El país se encuentra en un momento crítico en cuanto al crecimiento de la violencia y de la criminalidad. Desde la Presidencia de la República y la Asamblea Nacional únicamente han atinado a usar fórmulas ya conocidas y fallidas, las viejas confiables de apostar por reforzar el poder de la fuerza pública sin pedirles rendir cuentas, facultarles para hacer un uso arbitrario e indiscriminado de la fuerza y, respaldar la impunidad advirtiendo que la administración de justicia debería dejarles actuar sin limitaciones.
Adicional a esto, nuevamente estas funciones del Estado impulsan la reforma de las leyes para aumentar las penas, hacer de la privación de la libertad la regla general, pese a nuestra cruenta realidad carcelaria. Y, por si fuera poco, un grupo de asambleístas han presentado un proyecto de ley que busca que los adolescentes sean tratados como adultos en cuanto a su responsabilidad penal.
Todas estas fórmulas apelan a las soluciones fáciles e inmediatas, explotan el sentimentalismo a través de la demagogia y el populismo, pero en la práctica esta llamadas “soluciones” no han generado resultados efectivos en contra de la delincuencia. Más bien han elevado la conflictividad, generado grupos de poder en el Estado que actúan con impunidad, e incluso producido violaciones de derechos humanos, entre ellas, desapariciones forzadas, ejecuciones extrajudiciales, torturas, violencia sexual y persecución a opositores políticos.

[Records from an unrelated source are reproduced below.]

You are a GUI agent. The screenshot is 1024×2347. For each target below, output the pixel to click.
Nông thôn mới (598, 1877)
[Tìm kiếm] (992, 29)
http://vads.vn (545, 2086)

En el aire se huele un rancio recordatorio a los sangrientos años setenta, ochenta e incluso noventa, resuenan casos como el de los hermanos Restrepo, la profesora Consuelo Benavides, el caso Fybeca, entre muchos y muchos otros. La verdad es que la violencia estatal es un problema no superado que se agrava ante discursos políticos que justifican lo injustificable. Sirvan de ejemplo el caso del joven Paúl Guañuna, los múltiples agredidos en las protestas de octubre e incluso el femicidio de María Belén Bernal.
Proponemos tres soluciones que han generado resultados más favorables en otros contextos geográficos cercanos como el de la ciudad de Medellín en Colombia, de Costa Rica en Centroamérica, o incluso, de contextos un poco más alejados como el de los países nórdicos y sus sistemas de rehabilitación.
Aumentar la inversión en todos los derechos, pero en especial en derechos sociales. Quien tiene techo, alimento, educación, salud, seguridad social y la posibilidad de generarse un sustento diario, es decir quienes encuentran satisfechas sus necesidades vitales, no suelen delinquir. Para muchos la cárcel es el único servicio que les ha proporcionado el Estado.
Fortalecer el sentido de comunidad y los servicios de los barrios, no tiene falla. Los lugares que gozan de posibilidad de integración entre sus miembros reducen la posibilidad de conflicto, los barrios en los cuales se generan posibilidad de cuidado, recreación y desarrollo de capacidades y habilidades generan un contexto en el que los niños y niñas son menos proclives a ser reclutados por bandas delictivas.
Instituir programas de rehabilitación a largo y mediano plazo que se basen en el ejercicio de derechos, la sociabilidad y la reintegración de las personas, esto en lugar del castigo y la punición. Es ridículo intentar enseñar a vivir a las personas en sociedad encerrándoles en lugares insufribles, de los cuales en ocasiones no saldrán vivos, o si salen, saldrán totalmente corrompidos.